The extraordinary synod on "pastoral challenges to the family in the context of evangelization" was convoked by Pope Francis for Oct. 5-19 and will bring together presidents of bishops' conferences, the heads of Eastern Catholic churches and the heads of Vatican offices to describe the current situation and "to collect the bishops' experiences and proposals in proclaiming and living the Gospel of the family in a credible manner," the document said.

A second gathering, a world Synod of Bishops on the family, will be held in 2015 "to seek working guidelines in the pastoral care of the person and the family," it said.

"Vast expectations exist concerning the decisions which are to be made pastorally regarding the family," the document said.

Some people may believe changes in church teaching are in store given Pope Francis' emphasis on mercy, forgiveness and not judging others, and his specific comments on helping divorced and civilly remarried couples who cannot receive Communion. However, the document said, "the teaching of the faith on marriage is to be presented in an articulate and efficacious manner so that it might reach hearts and transform them in accordance with God's will."

Church teaching always has been clear that marriage is a lifelong bond between one man and one woman open to having and educating children, it said, and the synod's goal will be "to communicate this message with greater incisiveness."

The preparatory document specifically mentioned modern contributions to church teaching, including the Second Vatican Council's defense of the dignity of marriage and family, Pope Paul VI's encyclical "Humanae Vitae" on fidelity and procreation in marriage, and Blessed John Paul II's teaching on God's plan for married love.

"The church's pastoral ministry," it said, "finds inspiration in the truth of marriage viewed as part of the plan of God, who created man and woman and, in the fullness of time, revealed in Jesus the completeness of spousal love elevated to the level of sacrament."

The questionnaire asks bishops to describe how people understand church teaching, how their local churches and Catholic movements try to promote it and what difficulties people face in accepting the teaching.
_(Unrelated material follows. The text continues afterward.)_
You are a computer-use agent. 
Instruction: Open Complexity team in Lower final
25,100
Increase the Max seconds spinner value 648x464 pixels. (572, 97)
Synod organizers ask the bishops to estimate the percentage of local Catholics living together without being married, the percentage of those divorced and remarried, and the proportion of children and adolescents in their dioceses who are living in families in those situations.

Bishops are asked for their suggestions about the advisability of simplifying church annulment procedures and for suggestions on how that might be done.

The questionnaire surveys the bishops about the legal status of same-sex unions in their local area and church efforts to defend traditional marriage, but also asks them what kind of "pastoral attention can be given to people who have chosen to live" in same-sex unions and, in places where they can adopt children, what can be done to transmit the faith to them.

Several questions focus on "Humanae Vitae" and church teaching against the use of artificial contraception. The bishops are asked if people understand the teaching and know how to evaluate the morality of different methods of family planning. They also are asked if the question comes up in confessions and if they have suggestions for fostering "a more open attitude toward having children."